** START OF TEXT PROVIDED **

Semester of Graduation

Spring 2020

Department

Oceanography and Coastal Sciences

Document Type

Thesis

Abstract

The coastal wetlands of Louisiana constitute ~40% of the wetlands in the United States. However, it suffers from 80% of the wetland losses in the whole country. In shallow coastal and estuarine environments, bed shear stresses related to wind waves contributes substantially to the edge erosion in the northern Gulf of Mexico (NGoM). Therefore, wave simulations in shallow estuarine areas are of great importance.

There are several challenges in simulating waves nearshore, especially over the shallow and nearly horizontal sea beds typical of the NGoM continental shelf and adjacent complex geometry estuaries: determination of the appropriate wind forcing dataset to drive the wave model; underestimation of wave heights due to the application of default depth-induced breaking formulae under finite-depth wave growth condition and neglecting wave-current interaction in areas with a strong tidal current that causes the model simulation deviate from real conditions.

** END OF TEXT PROVIDED **

*EXERCISE PROMPT*: Write the next part of the thesis abstract on simulating wind waves in the shallow estuaries of the northern Gulf of Mexico, picking up after its final sentence. The material that follows comes from a separate source.

** START OF SOURCE DATA **

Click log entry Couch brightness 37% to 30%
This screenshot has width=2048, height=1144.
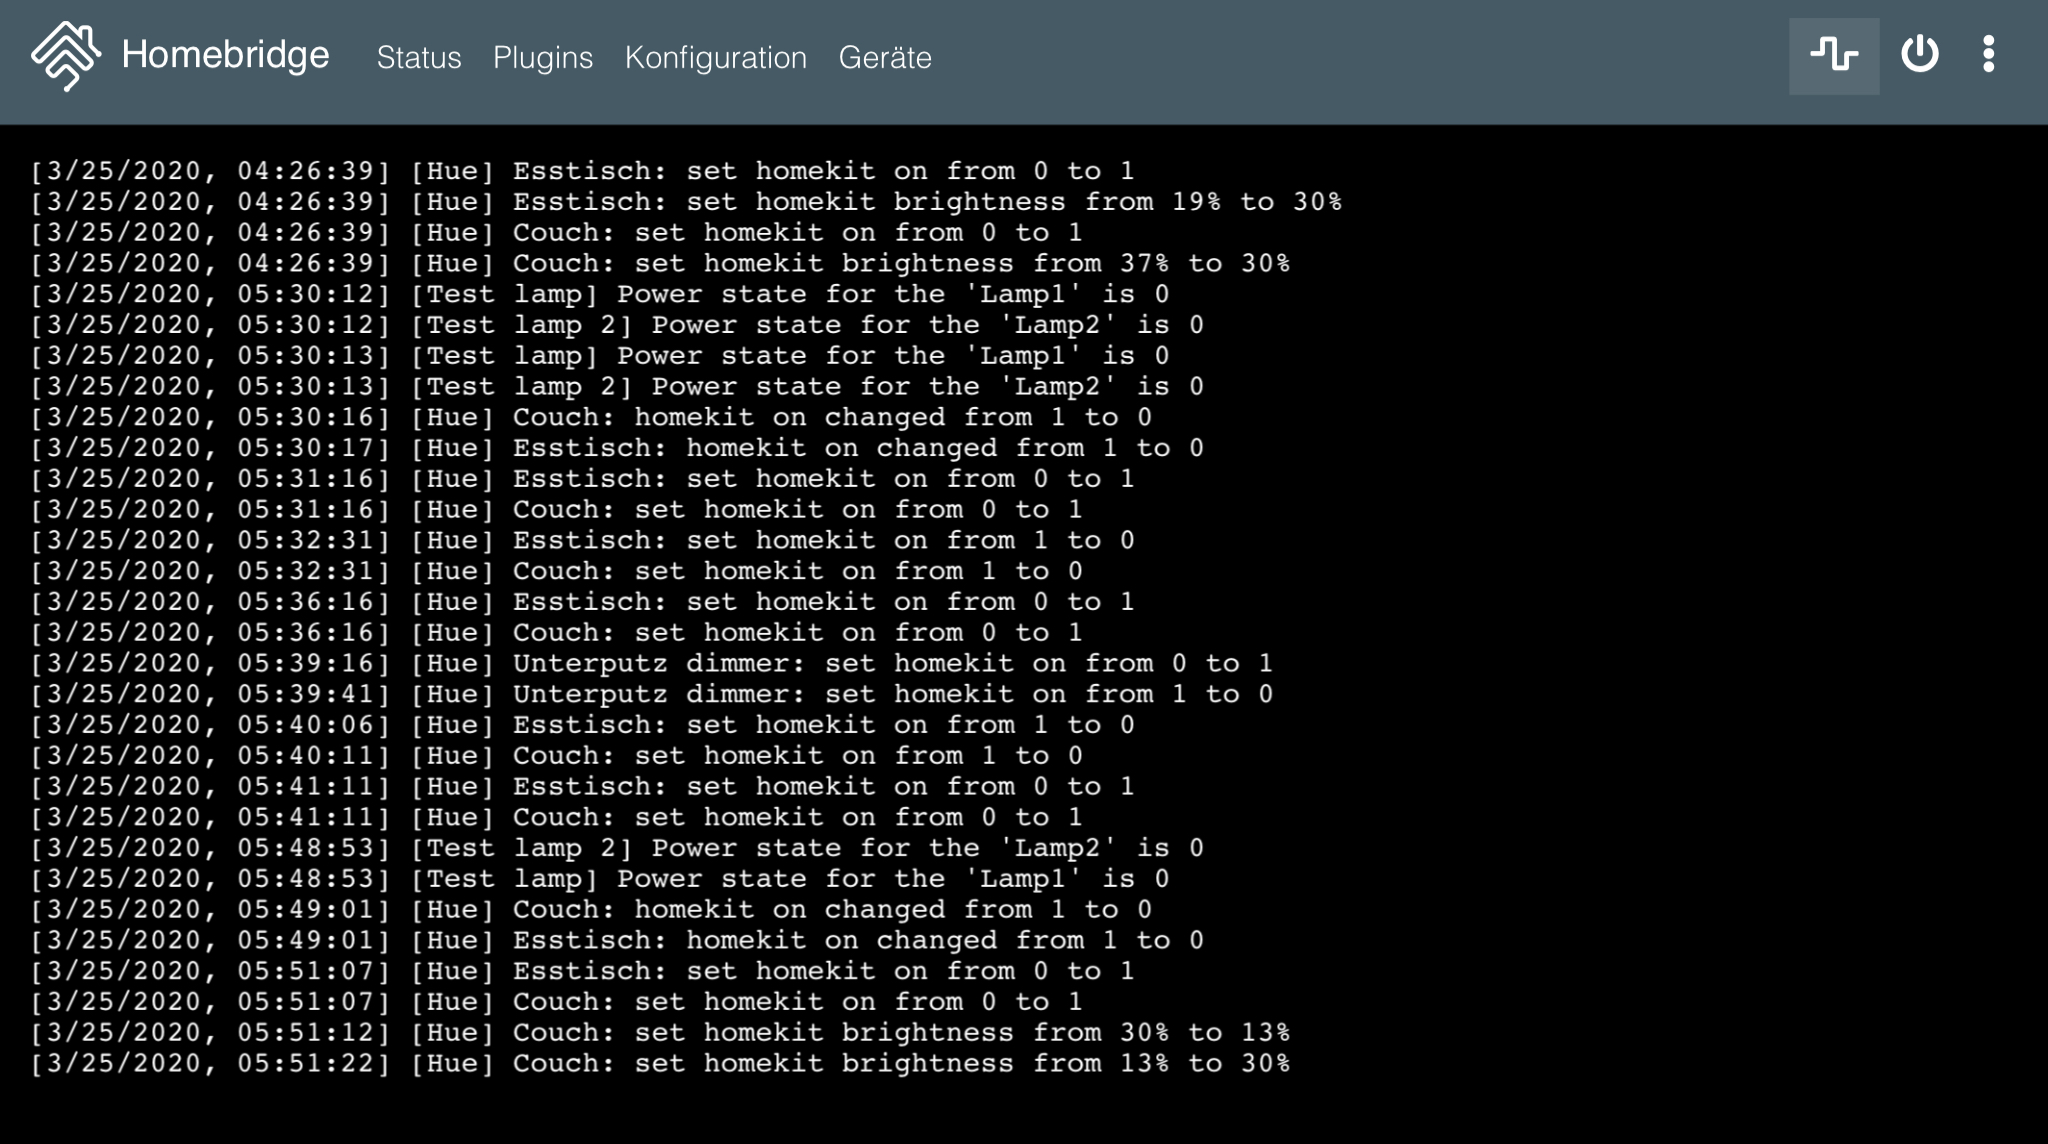(660, 264)
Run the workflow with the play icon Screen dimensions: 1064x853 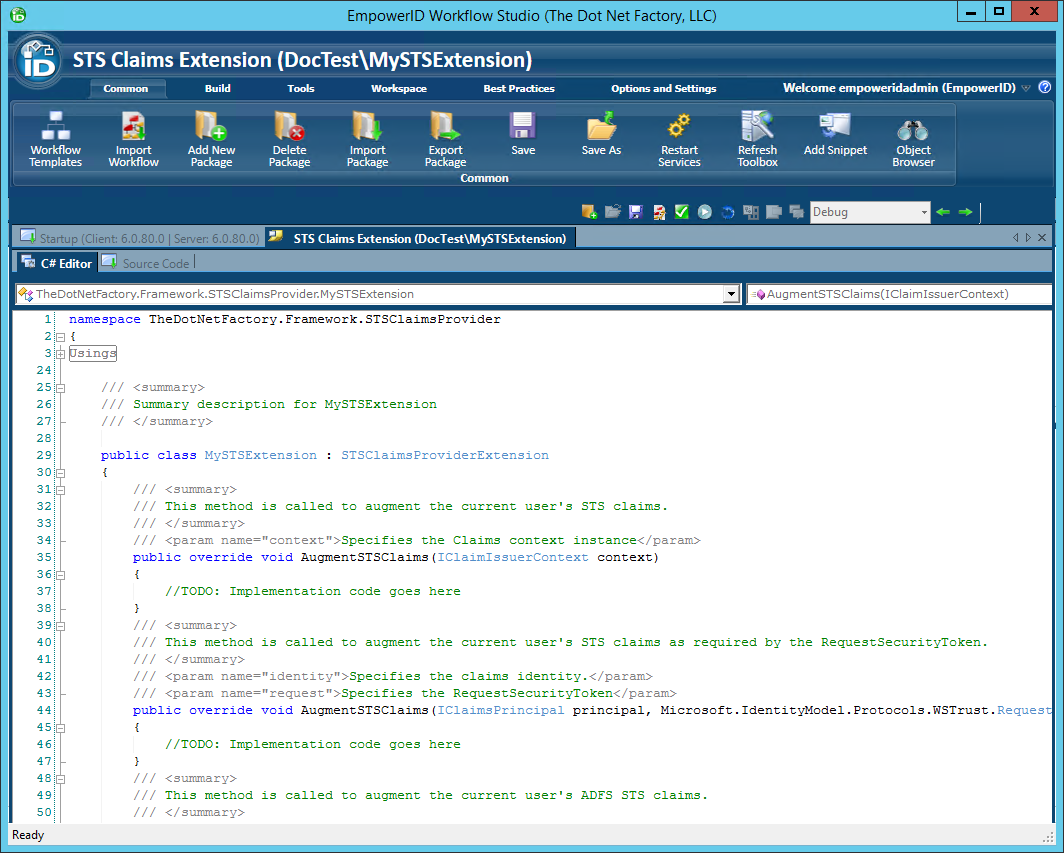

** END OF SOURCE DATA **

*RESULT OF THE TASK*:
This study aims to evaluate wave dynamics over the shallow inlet/estuarine environment of the NGoM using a numerical modelling approach. The third-generation SWAN wave model employing an unstructured mesh is constructed to simulate wind-wave generation, decay, and transformation over the inner continental shelf and the Barataria Bay. A detailed sensitivity analysis is conducted in which various options for input wind sources, wave generation and dissipation, depth induced wave breaking, and bed friction are tested. The objective is to find the best parameter combination to improve predictions in integrated wave parameters, such as significant wave height and peak wave period. Verifying against available field measurements in the NGoM, the model results are found to be in fair agreement with the observations.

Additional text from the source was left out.